A $20.00 item at 50% off with a $25.00 flat coupon shows why coupon caps matter. Only $10.00 can be used after the markdown, so Coupon applied is $10.00 and a warning explains that the unused coupon balance is ignored.

FAQ:

Why are two percent discounts not added together?

The second percentage applies to the amount left after the first one. A 20% markdown followed by another 20% code gives a 36% combined markdown, not 40%.

Should a coupon reduce the sales tax base?

Use Coupon reduces tax base to match the checkout you are modeling. Coupon tax treatment can vary by jurisdiction, coupon type, and seller setup, so the switch is an assumption rather than tax advice.

Why did my real store cart differ from the estimate?

The store may round line items separately, reject a coupon, tax shipping differently, add a mandatory fee, or use a different original price. Match those assumptions and then compare against Final checkout total.

Why is part of my coupon unused?

The flat coupon is capped at the remaining merchandise amount after percentage discounts. If Flat coupon value is larger than that amount, Coupon applied stops at the merchandise subtotal instead of making it negative.

Can I compare two offers with different shipping?

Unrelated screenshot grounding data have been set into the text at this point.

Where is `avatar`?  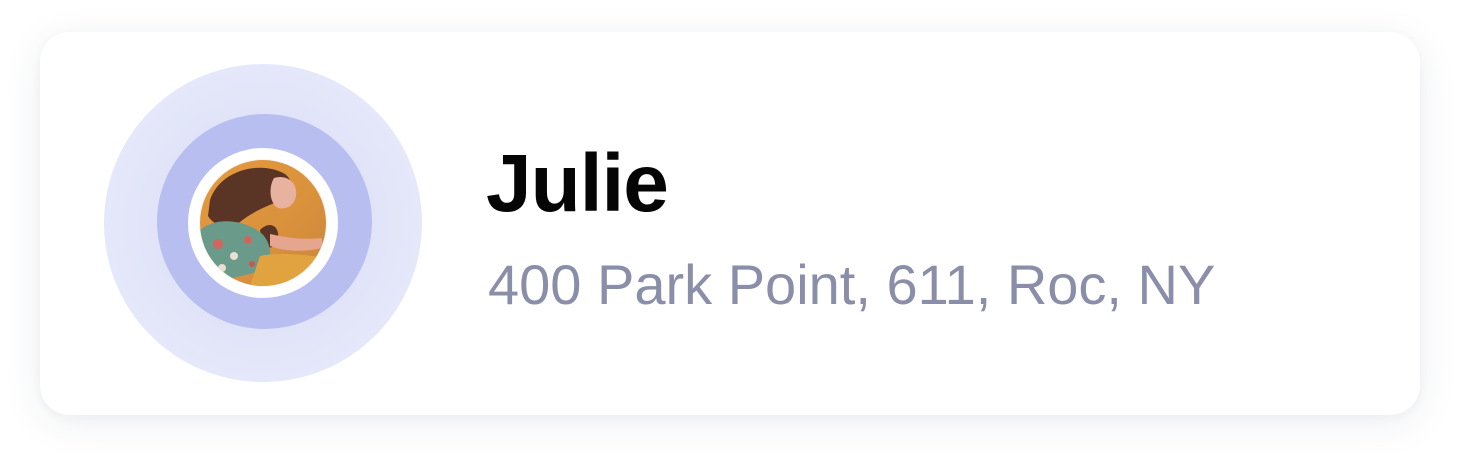
avatar is located at coordinates (263, 223).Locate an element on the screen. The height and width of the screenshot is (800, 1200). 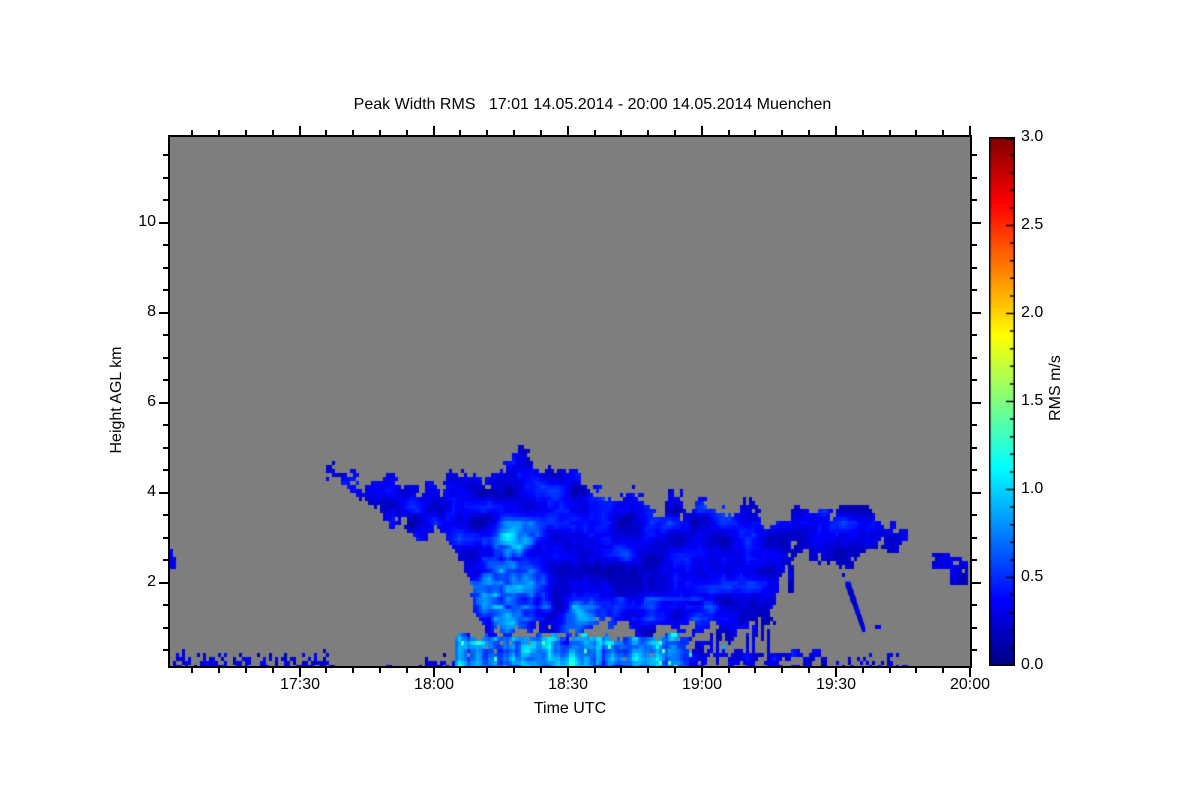
colorbar-title: RMS m/s is located at coordinates (1056, 388). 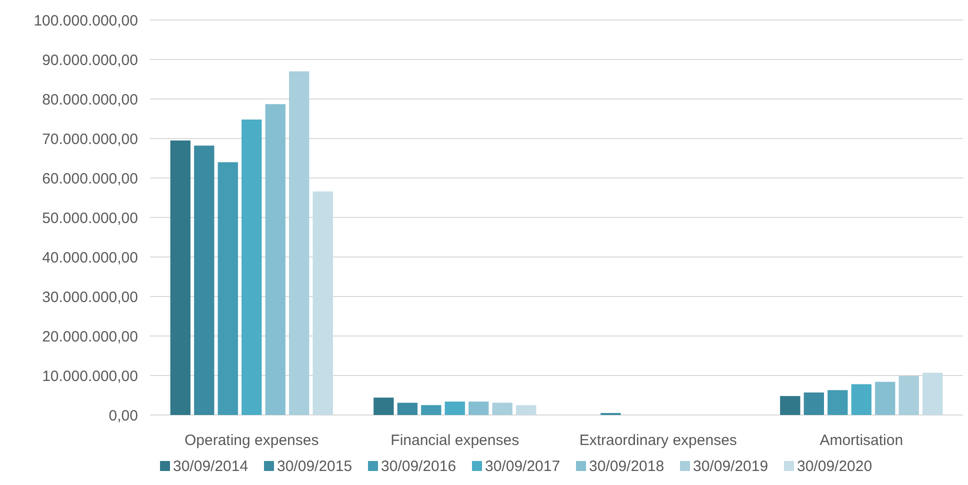 I want to click on y-tick-label: 40.000.000,00, so click(x=90, y=258).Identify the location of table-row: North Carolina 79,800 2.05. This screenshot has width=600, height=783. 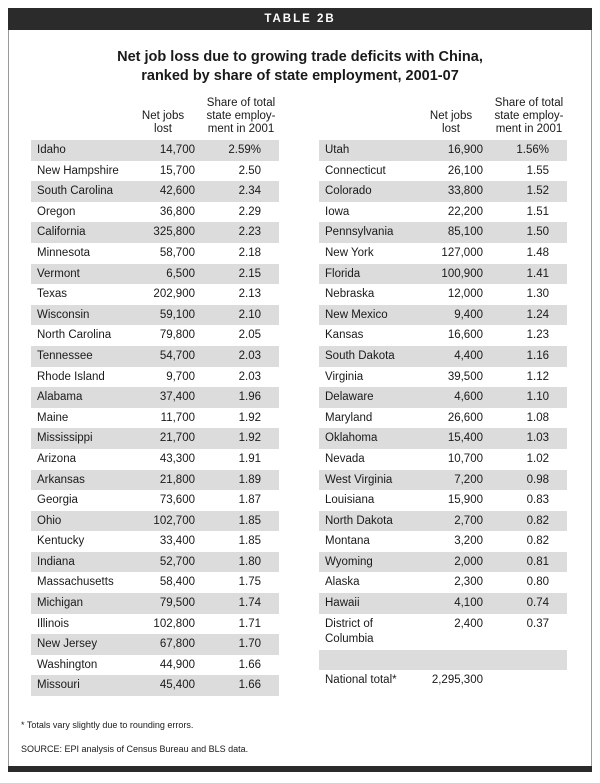
(155, 336).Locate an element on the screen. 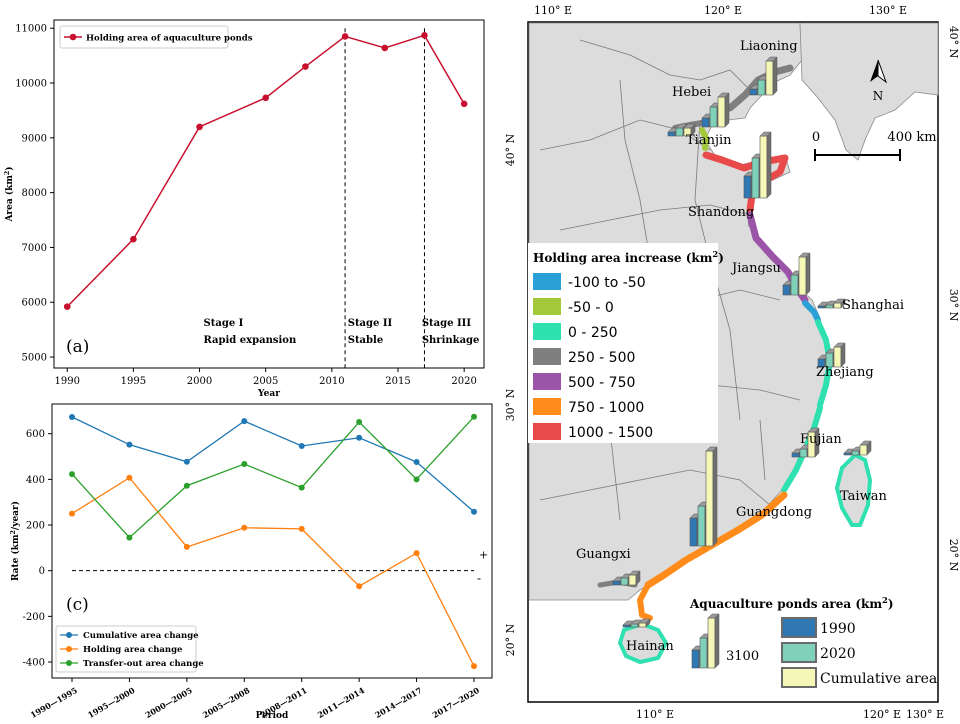 Image resolution: width=960 pixels, height=724 pixels. increase-label: -100 to -50 is located at coordinates (607, 283).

Yes, but keep the assumptions visible. Use Offer Ladder and Offer Pressure Map to see how free shipping, coupon loss, a missing stackable code, or one extra item changes the checkout total.

Glossary:

All-in price
The purchase amount after discounts, shipping, tax, and other checkout additions.
Full-price checkout
The no-deal reference total using the same quantity, shipping, and tax assumptions.
Effective checkout discount
Total savings divided by the full-price checkout reference.
Net advantage after extras
Direct merchandise savings minus shipping and estimated sales tax.
Taxable base
The merchandise and possibly shipping amount used to estimate sales tax.
Target checkout total
The budget cap used to show whether the current basket is over or under target.